What was your first time like?

me great barrington


2 thoughts on “First Time Climbing

  1. My first time outdoors was at the Shawangunks in New Paltz, on a perfect day. We started on dirty Chimney, a short 5.3, then Classic, a 5.6.
    The ratings were completely unimportant to me. I just knew that this was the most incredible thing I’d done to date.

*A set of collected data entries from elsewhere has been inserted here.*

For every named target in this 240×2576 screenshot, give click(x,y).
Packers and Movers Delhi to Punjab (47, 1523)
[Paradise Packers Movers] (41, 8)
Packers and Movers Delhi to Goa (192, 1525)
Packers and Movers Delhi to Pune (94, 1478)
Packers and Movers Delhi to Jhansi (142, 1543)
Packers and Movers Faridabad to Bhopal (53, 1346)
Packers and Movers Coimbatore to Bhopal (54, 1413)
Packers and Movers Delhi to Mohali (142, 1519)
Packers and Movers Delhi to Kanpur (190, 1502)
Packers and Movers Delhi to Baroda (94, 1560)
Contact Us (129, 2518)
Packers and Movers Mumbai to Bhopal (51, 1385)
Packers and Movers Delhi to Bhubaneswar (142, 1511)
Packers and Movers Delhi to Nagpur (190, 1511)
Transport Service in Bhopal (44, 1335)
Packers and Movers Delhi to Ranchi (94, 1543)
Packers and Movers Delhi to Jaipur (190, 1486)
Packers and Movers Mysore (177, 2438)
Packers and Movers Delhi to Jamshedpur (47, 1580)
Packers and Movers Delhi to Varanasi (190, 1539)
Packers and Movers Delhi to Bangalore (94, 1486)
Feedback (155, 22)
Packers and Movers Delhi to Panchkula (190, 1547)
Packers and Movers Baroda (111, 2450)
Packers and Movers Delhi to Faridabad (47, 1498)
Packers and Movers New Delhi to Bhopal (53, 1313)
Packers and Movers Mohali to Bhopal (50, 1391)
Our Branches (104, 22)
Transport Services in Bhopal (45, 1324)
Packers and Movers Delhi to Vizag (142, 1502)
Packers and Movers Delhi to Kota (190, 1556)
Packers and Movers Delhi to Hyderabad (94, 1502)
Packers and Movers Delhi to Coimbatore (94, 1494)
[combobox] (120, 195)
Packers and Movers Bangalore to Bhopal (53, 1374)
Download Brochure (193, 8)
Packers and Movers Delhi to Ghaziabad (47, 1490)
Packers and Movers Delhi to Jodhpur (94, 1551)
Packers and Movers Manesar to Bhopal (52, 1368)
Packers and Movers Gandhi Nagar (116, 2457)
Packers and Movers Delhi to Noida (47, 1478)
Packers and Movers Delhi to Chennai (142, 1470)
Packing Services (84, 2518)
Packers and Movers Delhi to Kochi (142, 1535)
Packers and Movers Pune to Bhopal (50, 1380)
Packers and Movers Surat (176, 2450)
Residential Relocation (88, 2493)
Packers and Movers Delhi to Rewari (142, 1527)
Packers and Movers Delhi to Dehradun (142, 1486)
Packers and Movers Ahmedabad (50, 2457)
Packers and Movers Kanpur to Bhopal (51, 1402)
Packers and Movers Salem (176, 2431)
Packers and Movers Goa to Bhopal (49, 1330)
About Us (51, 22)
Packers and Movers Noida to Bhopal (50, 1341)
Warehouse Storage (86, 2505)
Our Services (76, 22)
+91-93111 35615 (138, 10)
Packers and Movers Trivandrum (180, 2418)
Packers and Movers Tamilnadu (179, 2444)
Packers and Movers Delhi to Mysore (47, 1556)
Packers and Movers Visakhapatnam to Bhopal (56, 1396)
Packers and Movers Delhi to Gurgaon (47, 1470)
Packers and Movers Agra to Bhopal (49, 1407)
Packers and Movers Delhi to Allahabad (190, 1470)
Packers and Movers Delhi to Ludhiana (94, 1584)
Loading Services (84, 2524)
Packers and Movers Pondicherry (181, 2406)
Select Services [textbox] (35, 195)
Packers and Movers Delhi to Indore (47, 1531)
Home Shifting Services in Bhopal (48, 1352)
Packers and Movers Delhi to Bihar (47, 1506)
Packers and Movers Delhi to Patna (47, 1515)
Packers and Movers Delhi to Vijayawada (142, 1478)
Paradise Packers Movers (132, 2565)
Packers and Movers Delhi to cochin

    • Yes the grades didn’t matter to me either. They really don’t ever seem to with beginners, which is great. I don’t have a clue what grade my first outdoor climbs or indoor climbs were. There is a 5.3 at Rumney that is a really fun climb and everyone loves to do. Real outdoor 5.3, 5.5, etc can be super fun. Brownstone didn’t bother me due to the grades but the fact that it was plastic gym holds drilled onto rock that would have been fun on its own. We asked for harder climbs thinking maybe they wouldn’t have the plastic holds. That perhaps that was to get kids to do it or make it so any level could get up. I can see why they’d do I guess. It just feels weird though. Having easy climbs that were solid rock without the holds would have been fun and just as good for any level, but those aren’t everywhere. I guess they make due.